> [What the exercise asks]: Please print, word for word, the lines of the records that begin at the line containing "Given: Click the" and end after the line containing "This screenshot has height=712, width=1423.".

> [Task input]:
"""

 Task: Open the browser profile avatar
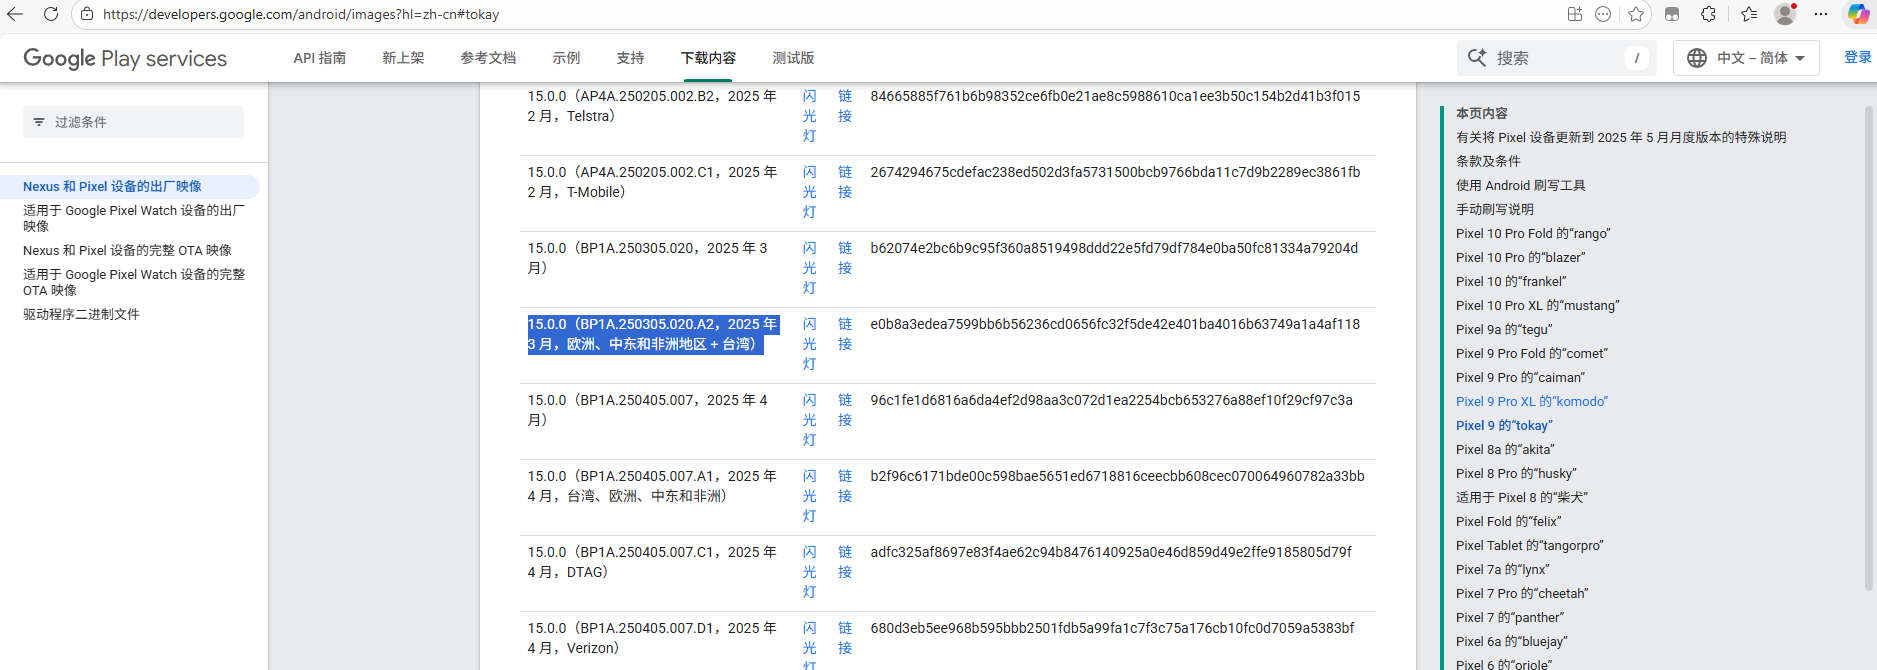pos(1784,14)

"""
"""

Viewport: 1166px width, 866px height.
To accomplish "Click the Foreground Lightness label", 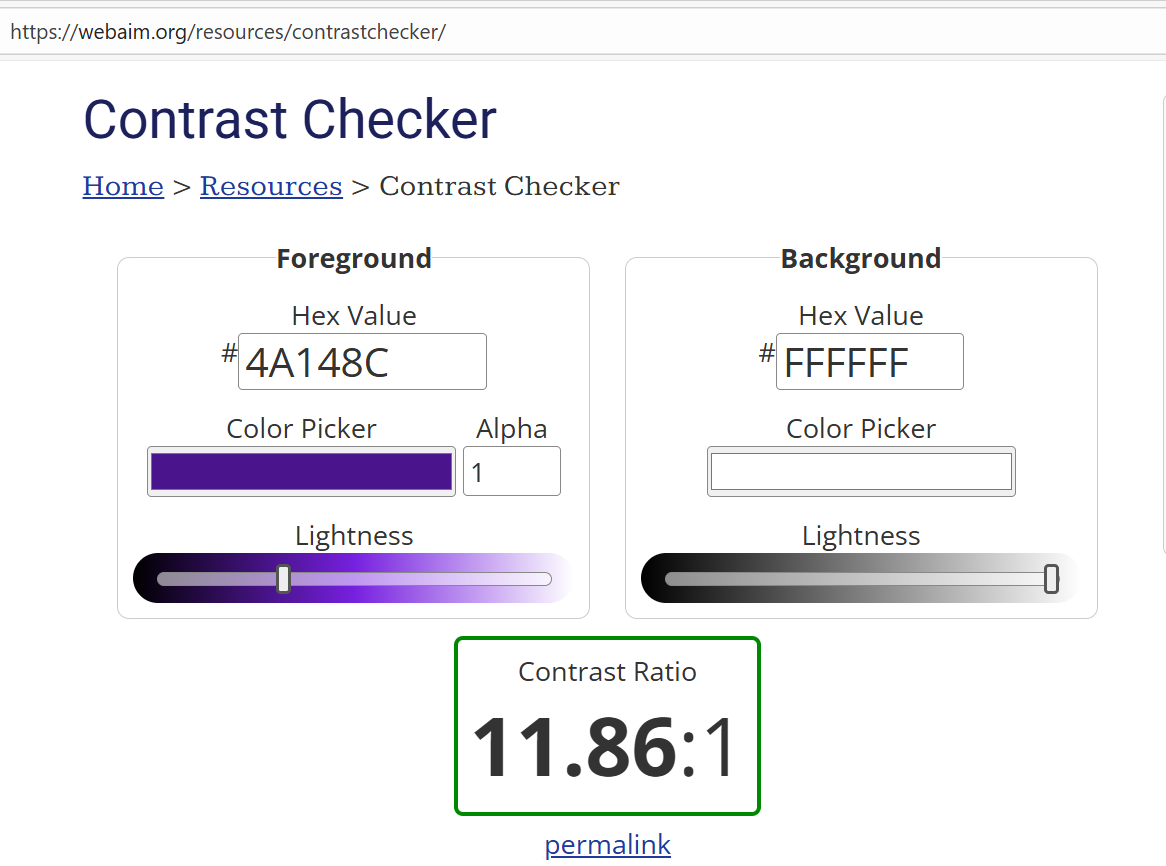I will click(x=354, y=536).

"""
"""

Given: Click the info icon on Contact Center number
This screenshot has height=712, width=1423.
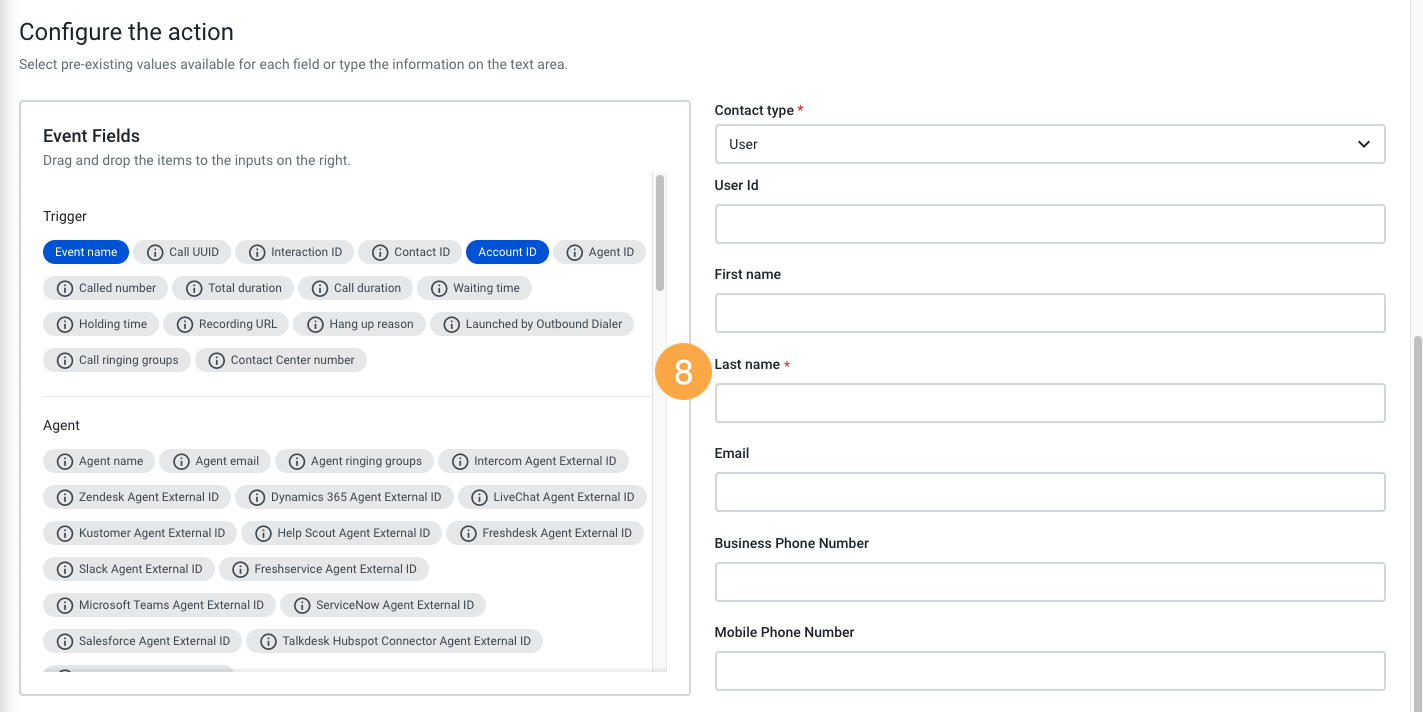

"""

> [Completed task]:
Given: Click the info icon on Contact Center number
This screenshot has height=712, width=1423.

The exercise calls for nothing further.